I heard from three new SaaS entrepreneurs this week who each had the same question: How should we price our software now that we have our first 5-10 happy customers?

First, congratulations on getting that far. Most savvy people who find problems and set out to solve them with software never get to their first paying customer.

Software pricing is not a quick tactical hack. It’s a reflection of your deepest strategies.

It’s partly an art with some proven structure and part science that requires running unbiased experiments.

Your pricing strategy DEPENDS on the answer to business strategy questions like these:

  1. Who specifically is your target customer? Pricing is different for big companies and small businesses. Each market segment has some pricing expectations.
  2. How much value do you provide for this specific customer? Are you solving million-dollar problems or $100 problems?
  3. Do you have direct competitors? Crowded and competitive markets already have price expectations, but new things for new markets can be priced relative to the value provided.
  4. What’s your customer acquisition model? No-touch purchase and onboarding can have lower prices, but high-touch complicated systems that require people are more expensive. Product-led, marketing-led, or sales-led?
  5. What’s your funding strategy? Some free or low prices are subsidized by big funding, but you need to cover your costs sooner if you are boostrapping.
  6. What’s your position in the market? Are you the premium high-end one or the cheap and easy one?
  7. What options, upsells, editions, services, and add-ons will you sell eventually? Don’t overcomplicate pricing at first, but you’ll probably sell more than one thing as customers grow with you.
  8. What credibility and proof do you have of the value that you provide? This is a big one for new startups with unproven products. How can you show more credibility and proof right now?
  9. What other costs will your customers incur besides your software? Switching costs, time, services, integration setup, and training should also be considered.

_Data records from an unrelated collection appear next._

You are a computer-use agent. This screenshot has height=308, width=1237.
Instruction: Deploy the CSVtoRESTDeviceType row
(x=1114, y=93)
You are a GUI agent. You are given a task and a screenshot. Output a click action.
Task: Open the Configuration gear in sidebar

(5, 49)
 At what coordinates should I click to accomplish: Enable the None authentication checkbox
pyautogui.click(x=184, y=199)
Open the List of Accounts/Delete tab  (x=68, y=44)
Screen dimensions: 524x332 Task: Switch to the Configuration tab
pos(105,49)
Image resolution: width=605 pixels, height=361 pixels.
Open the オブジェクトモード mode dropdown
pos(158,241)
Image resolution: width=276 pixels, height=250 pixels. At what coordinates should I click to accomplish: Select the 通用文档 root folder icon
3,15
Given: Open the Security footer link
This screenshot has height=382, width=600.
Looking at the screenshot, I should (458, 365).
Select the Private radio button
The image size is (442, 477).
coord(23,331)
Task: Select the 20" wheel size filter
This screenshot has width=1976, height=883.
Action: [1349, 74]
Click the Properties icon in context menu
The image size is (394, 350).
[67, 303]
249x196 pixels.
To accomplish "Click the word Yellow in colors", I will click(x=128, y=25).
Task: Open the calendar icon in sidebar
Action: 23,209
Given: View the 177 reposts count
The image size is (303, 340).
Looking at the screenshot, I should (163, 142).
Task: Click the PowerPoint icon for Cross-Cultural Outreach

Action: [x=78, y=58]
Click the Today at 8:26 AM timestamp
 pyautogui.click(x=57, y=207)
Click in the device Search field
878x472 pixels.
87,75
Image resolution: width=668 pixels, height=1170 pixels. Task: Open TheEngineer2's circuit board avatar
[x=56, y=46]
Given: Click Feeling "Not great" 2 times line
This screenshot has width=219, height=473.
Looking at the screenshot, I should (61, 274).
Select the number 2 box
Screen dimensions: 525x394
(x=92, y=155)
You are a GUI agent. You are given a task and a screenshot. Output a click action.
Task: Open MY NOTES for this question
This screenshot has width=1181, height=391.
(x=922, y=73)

“What’s my pricing strategy?” depends on deeper questions like those.

None of those questions are simple and tactical. Or easy to answer at first.

Generally, first products are underpriced because they aren’t full-featured, you don’t have leverage in your market yet, and you are selling to smaller companies first.

Most software companies raise prices as they grow as they discover their best-fit customers, gain confidence, and move upmarket. It’s generally easier to go up than go down.

Pricing decisions are usually a forcing function for these strategic decisions when your startup starts moving. You can’t stay flexible and undeclared for too long.

Show me a SaaS pricing strategy that is working and I’ll show you their business strategy.

What other underlying questions does your software pricing depend on? What SaaS pricing lessons have you learned?